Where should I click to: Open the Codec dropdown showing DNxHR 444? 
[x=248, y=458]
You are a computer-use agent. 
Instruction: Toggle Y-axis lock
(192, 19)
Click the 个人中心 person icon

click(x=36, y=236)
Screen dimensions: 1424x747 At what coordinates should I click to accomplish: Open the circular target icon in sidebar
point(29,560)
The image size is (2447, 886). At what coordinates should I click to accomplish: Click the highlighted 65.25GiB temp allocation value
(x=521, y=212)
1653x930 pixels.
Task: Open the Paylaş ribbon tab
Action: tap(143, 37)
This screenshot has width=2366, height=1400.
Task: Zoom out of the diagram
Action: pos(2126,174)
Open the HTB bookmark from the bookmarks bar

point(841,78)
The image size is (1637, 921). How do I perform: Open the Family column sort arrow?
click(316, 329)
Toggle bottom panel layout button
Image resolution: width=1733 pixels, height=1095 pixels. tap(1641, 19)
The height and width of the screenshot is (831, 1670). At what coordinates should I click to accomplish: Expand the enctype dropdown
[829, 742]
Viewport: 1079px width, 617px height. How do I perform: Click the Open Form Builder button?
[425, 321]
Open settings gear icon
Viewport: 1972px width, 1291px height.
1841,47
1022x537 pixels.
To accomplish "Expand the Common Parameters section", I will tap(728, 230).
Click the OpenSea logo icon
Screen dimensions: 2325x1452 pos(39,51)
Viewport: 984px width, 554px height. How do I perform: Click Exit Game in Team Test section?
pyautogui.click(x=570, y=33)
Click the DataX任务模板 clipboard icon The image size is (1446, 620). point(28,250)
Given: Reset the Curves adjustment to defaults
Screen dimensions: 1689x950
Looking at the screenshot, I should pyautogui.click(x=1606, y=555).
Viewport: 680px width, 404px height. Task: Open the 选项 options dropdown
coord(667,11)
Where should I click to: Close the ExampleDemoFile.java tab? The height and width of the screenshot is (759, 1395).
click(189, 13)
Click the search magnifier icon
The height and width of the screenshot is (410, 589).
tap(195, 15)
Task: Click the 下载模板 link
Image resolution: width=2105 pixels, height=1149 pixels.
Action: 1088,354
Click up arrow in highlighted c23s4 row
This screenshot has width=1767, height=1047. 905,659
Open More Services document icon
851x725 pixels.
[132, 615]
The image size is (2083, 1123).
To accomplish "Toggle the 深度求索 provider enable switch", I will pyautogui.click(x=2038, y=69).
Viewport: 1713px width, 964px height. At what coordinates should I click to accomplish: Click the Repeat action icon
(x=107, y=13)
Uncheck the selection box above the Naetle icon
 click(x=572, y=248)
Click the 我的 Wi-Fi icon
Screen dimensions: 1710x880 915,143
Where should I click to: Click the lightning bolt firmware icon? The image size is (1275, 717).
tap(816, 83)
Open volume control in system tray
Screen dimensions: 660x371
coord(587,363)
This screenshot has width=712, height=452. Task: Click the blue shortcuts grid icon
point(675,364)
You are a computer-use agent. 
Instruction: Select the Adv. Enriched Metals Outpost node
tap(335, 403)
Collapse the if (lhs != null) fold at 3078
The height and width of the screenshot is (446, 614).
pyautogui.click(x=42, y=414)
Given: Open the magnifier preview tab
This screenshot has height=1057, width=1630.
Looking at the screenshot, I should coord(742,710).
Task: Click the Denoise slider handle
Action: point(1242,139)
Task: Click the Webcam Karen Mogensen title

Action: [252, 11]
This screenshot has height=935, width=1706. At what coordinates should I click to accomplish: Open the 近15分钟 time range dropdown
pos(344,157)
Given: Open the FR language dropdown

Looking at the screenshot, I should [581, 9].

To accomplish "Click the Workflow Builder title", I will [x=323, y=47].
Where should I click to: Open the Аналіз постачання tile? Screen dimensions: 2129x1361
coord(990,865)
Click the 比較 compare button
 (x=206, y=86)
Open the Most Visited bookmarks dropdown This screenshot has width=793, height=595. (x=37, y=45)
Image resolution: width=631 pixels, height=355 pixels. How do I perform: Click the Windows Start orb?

> INSTRUCTIONS TO FOLLOW: Look over the records. Copy the lines that include the word "will".

> RESPONSE BOX:
To accomplish "Expand the Common Parameters section", I will tap(728, 230).
To accomplish "Toggle the 深度求索 provider enable switch", I will pyautogui.click(x=2038, y=69).
To accomplish "Click the Workflow Builder title", I will [x=323, y=47].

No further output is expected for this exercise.